Colgate-Palmolive Company (NYSE:CL) and Edgewell Personal Care Company (NYSE:EPC) are both Consumer Goods companies that recently hit new low. Naturally, this has created a bit of a stir amongst investors. We will compare the two companies across various metrics including growth, profitability, risk, return, dividends, and valuation to determine if one is a better choice than the other.

Colgate-Palmolive Company (NYSE:CL) operates in the Personal Products segment of the Consumer Goods sector. The company has grown sales at a -1.90% annual rate over the past five years, putting it in the low growth category. CL has a net profit margin of 15.50% and is more profitable than the average company in the Personal Products industry. In terms of efficiency, CL has an asset turnover ratio of 1.22. This figure represents the amount of revenue a company generates per dollar of assets. CL’s financial leverage ratio is 47.52, which indicates that the company’s asset base is primarily funded by debt.

Colgate-Palmolive Company (CL) pays out an annual dividend of 1.60 per share. At the current valuation, this equates to a dividend yield of 2.30%. The company has a payout ratio of 58.00%. CL’s current dividend therefore should be sustainable. Stock’s free cash flow yield, which represents the amount of cash available to investors before dividends, expressed as a percentage of the stock price, is 0.22. All else equal, companies with higher FCF yields are viewed as cheaper. Company trades at a P/E ratio of 30.55, and is less expensive than the average stock in the Personal Products industry. The average investment recommendation for CL, taken from a group of Wall Street Analysts, is 2.70, or a hold.

Over the past three months, Colgate-Palmolive Company insiders have been net buyers, dumping a net of -392,375 shares. This implies that insiders have been feeling relatively bearish about the outlook for CL. Insider activity and sentiment signals are important to monitor because they can shed light on how “risky” a stock is perceived to be at it’s current valuation. Knowing this, it makes sense to look at beta, a measure of market risk. CL has a beta of 0.75 and therefore an below average level of market volatility.

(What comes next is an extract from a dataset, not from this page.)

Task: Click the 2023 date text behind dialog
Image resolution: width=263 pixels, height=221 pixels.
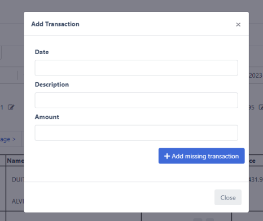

Edgewell Personal Care Company (NYSE:EPC) operates in the Personal Products segment of the Consumer Goods sector. EPC has increased sales at a -12.80% CAGR over the past five years, and is considered a low growth stock. The company has a net profit margin of -0.90% and is less profitable than the average Personal Products player. EPC’s asset turnover ratio is 0.5 and the company has financial leverage of 1.52. EPC’s return on equity of -1.20% is worse than the Personal Products industry average.

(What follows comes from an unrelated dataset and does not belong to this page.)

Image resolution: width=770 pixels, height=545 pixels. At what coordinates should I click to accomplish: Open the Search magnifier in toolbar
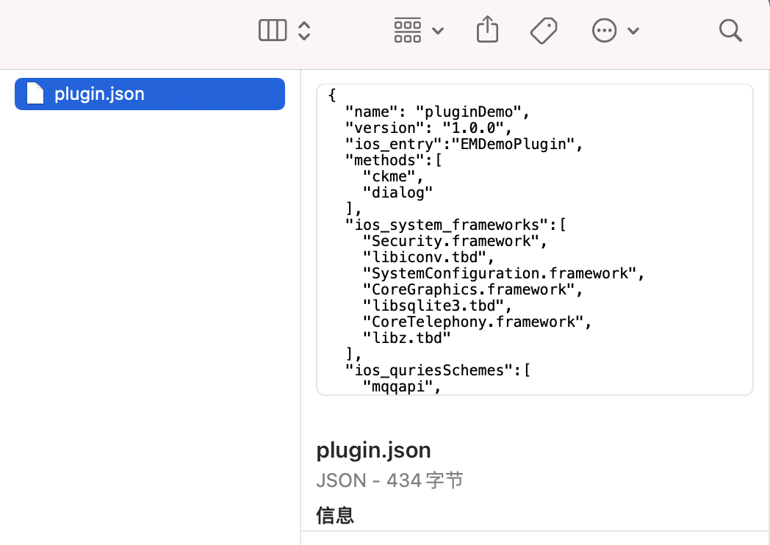pyautogui.click(x=730, y=30)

The average analyst recommendation for EPC is 2.80, or a hold.

Edgewell Personal Care Company insiders have bought a net of 11,419 shares during the past three months, which implies that the company’s top executives have been feeling bullish about the stock’s outlook. Finally, EPC’s beta of 0.81 indicates that the stock has an below average level of market risk.

Colgate-Palmolive Company (NYSE:CL) scores higher than Edgewell Personal Care Company (NYSE:EPC) on 9 of the 13 measures compared between the two companies. CL has the better fundamentals, scoring higher on growth, profitability, efficiency and return metrics.